(Collected data entries)
● ● ● ● ● ● ●

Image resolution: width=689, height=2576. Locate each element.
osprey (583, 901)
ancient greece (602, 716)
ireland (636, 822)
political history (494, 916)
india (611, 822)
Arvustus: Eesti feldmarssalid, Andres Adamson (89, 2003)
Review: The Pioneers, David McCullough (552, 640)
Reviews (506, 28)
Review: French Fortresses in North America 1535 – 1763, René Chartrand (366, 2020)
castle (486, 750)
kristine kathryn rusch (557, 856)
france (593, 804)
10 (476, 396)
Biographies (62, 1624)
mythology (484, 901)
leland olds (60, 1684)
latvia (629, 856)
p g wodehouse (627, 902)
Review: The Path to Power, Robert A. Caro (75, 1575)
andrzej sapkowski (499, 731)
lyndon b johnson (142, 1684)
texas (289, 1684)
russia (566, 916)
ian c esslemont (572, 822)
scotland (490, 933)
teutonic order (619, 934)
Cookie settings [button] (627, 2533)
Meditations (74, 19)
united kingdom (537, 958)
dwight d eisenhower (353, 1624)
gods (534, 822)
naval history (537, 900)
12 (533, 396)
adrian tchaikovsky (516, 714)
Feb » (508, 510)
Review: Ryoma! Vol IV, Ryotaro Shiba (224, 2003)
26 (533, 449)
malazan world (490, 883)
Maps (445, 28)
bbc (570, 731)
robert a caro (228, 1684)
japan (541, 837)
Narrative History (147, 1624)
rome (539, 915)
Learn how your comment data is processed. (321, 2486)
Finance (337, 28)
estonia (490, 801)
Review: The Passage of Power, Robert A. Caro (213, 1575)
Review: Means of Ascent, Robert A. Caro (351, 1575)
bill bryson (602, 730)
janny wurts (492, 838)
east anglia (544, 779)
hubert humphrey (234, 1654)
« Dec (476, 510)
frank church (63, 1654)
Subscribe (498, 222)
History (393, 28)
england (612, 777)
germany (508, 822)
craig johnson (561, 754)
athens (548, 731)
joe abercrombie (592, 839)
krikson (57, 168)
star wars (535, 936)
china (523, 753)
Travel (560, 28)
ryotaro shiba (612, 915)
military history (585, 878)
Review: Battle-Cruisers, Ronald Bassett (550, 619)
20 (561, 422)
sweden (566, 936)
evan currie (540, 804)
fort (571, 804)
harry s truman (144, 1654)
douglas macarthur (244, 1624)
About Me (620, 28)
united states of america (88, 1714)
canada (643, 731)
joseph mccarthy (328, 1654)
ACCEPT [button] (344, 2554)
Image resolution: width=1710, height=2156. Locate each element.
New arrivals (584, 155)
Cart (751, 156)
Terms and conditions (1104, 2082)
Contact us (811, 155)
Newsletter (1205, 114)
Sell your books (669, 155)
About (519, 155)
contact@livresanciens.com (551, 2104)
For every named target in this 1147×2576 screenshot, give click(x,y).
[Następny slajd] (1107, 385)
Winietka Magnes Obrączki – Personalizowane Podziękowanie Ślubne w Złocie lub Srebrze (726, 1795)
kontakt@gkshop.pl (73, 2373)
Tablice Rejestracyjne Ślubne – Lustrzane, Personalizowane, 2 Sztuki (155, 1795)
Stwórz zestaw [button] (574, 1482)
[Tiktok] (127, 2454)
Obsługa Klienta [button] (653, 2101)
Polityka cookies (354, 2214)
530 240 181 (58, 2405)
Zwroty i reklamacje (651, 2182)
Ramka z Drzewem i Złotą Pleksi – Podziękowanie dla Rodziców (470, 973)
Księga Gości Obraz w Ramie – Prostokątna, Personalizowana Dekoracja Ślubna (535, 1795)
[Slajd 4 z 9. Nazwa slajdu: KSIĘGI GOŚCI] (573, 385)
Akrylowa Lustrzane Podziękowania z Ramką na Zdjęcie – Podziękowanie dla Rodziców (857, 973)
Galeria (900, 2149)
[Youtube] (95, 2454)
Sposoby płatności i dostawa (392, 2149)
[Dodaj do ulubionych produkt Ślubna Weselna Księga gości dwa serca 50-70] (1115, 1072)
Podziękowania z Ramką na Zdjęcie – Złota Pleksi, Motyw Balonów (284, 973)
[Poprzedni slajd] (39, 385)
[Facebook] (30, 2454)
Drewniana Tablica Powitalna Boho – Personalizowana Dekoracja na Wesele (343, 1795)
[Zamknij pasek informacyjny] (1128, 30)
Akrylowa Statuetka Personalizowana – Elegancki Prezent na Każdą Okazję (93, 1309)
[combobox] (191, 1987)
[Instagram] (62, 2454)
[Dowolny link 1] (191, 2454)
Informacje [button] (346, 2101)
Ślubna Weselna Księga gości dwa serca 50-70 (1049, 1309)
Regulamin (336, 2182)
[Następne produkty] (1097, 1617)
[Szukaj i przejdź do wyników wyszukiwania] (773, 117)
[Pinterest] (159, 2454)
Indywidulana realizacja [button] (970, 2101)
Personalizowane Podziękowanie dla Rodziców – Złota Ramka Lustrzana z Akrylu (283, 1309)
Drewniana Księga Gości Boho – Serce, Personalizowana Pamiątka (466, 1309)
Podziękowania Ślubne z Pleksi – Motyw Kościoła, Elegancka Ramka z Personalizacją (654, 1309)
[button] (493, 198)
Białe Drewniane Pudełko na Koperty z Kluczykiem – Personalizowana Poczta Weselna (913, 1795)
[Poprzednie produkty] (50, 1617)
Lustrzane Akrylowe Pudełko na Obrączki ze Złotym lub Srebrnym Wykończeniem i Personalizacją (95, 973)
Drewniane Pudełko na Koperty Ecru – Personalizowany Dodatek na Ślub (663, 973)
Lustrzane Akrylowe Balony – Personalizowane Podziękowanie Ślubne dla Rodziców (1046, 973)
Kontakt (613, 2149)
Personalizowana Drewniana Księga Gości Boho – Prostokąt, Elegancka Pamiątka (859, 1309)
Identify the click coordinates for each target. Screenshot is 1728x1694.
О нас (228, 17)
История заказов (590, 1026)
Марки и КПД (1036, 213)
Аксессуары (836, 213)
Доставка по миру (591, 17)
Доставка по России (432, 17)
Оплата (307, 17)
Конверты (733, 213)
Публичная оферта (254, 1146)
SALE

● ● ● ● ● ● ●

_To do_
Taking the entries above, restate exactly those lines that fall between the line with "rome (539, 915)" and the line with "east anglia (544, 779)", keeping both of those lines too.

_Your response_
rome (539, 915)
Learn how your comment data is processed. (321, 2486)
Finance (337, 28)
estonia (490, 801)
Review: The Passage of Power, Robert A. Caro (213, 1575)
Review: Means of Ascent, Robert A. Caro (351, 1575)
bill bryson (602, 730)
janny wurts (492, 838)
east anglia (544, 779)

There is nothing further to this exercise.